O enoturismo é muito mais do que uma taça de vinho: é uma experiência cultural que envolve história, memória e identidade. Com essa mensagem, Emanuela Panke, presidente da Iter Vitis Les Chemins de la Vigne, abriu o 1º Encontro Brasileiro de Enoturismo, promovido pelo Instituto Federal do Rio Grande do Sul (IFRS) – Campus Bento Gonçalves.
A palestra de abertura, intitulada “Enoturismo como expressão cultural: raízes europeias e identidade brasileira”, apresentou uma reflexão profunda sobre o papel do turismo do vinho na valorização do patrimônio imaterial e no fortalecimento da identidade de povos e territórios.

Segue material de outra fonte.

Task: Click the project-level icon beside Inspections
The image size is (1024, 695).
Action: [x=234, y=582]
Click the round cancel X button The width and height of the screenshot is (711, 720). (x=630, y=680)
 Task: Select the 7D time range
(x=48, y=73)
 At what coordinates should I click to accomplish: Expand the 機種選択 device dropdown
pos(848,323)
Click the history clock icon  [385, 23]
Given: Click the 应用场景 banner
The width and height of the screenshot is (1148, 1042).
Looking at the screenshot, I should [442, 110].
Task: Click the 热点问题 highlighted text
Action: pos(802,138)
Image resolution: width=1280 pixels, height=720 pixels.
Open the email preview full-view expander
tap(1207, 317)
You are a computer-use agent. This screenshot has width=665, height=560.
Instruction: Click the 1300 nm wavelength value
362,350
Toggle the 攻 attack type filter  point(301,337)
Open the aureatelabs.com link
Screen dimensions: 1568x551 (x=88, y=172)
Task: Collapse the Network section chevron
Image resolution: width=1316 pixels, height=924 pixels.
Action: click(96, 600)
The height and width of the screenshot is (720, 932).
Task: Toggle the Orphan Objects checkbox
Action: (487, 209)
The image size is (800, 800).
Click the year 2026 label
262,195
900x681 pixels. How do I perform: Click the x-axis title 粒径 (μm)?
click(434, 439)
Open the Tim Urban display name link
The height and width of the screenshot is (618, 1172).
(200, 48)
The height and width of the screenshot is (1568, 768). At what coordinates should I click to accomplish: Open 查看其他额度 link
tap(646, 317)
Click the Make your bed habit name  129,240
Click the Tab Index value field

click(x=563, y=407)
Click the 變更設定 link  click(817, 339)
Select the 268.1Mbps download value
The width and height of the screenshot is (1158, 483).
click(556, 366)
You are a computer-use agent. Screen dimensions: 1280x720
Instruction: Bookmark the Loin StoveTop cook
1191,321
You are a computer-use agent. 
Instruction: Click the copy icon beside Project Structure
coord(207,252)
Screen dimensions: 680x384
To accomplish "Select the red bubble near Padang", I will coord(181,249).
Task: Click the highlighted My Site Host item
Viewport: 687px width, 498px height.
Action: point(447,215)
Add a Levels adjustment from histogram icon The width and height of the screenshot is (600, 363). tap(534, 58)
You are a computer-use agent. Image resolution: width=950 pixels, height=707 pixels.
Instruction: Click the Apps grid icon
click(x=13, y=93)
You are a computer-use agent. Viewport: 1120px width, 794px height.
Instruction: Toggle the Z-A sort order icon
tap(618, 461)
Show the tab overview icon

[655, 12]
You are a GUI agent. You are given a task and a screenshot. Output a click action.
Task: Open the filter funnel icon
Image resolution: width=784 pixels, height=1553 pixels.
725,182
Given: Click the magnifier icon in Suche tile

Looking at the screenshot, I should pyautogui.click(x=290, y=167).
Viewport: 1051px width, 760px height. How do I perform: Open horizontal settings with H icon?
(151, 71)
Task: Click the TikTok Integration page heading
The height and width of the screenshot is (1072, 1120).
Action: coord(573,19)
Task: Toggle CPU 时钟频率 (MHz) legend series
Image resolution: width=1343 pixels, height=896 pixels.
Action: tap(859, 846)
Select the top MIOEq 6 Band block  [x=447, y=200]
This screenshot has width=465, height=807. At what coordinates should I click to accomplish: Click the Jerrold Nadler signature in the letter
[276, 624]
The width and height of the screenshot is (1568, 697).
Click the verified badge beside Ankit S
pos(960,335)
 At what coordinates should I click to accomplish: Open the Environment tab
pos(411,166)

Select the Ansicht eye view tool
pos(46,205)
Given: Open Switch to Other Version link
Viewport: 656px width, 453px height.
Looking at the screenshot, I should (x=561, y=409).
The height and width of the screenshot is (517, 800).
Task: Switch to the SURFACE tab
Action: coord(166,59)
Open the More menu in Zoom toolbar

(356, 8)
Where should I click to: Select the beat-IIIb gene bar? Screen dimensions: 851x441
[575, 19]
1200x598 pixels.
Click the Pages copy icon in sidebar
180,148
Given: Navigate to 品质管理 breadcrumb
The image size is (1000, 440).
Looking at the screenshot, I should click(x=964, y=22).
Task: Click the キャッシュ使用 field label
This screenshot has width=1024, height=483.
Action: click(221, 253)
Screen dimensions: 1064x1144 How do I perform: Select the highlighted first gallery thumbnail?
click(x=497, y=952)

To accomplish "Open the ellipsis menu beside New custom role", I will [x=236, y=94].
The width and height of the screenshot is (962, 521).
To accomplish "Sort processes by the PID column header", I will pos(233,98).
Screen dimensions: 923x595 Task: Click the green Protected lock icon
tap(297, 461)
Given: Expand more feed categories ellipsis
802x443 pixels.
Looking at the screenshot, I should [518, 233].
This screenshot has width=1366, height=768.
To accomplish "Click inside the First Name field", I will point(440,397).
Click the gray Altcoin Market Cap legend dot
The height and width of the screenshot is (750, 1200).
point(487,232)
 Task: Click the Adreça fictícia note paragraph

Reconhecida como um Itinerário Cultural certificado pelo Conselho da Europa, a Iter Vitis reúne países comprometidos com a preservação, valorização e promoção do patrimônio vitivinícola como parte essencial da herança cultural. O princípio da iniciativa é que “o enoturismo vai muito além de provar vinhos. Ele representa uma experiência cultural completa que envolve história, memória e identidade”.
Para Emanuela Panke, a verdadeira fascinação está na vitivinicultura em si — na paisagem, nos saberes tradicionais e na narrativa histórica que acompanha cada vinha. Ela alerta para uma tendência contemporânea que pode afastar o setor de sua essência. “Muitos promotores do enoturismo buscam cegamente o efeito wow. Mas o espetáculo já está no vinho e em tudo o que ele representa”, lembra.
Emanuela apresentou exemplos de países que integram a rede Iter Vitis, que se estende da Geórgia a Portugal, passando por Luxemburgo, Tunísia e Líbano — regiões que integram turismo, patrimônio e educação em torno da cultura do vinho.
Na Europa, o enoturismo é orientado por valores e missão cultural bem definidos, que incluem:
- Proteção do patrimônio material e imaterial ligado à viticultura;
- Diálogo intercultural e valorização das especificidades locais;
- Fortalecimento da identidade europeia comum;
- Apoio às economias locais em comunidades rurais e pós-conflito.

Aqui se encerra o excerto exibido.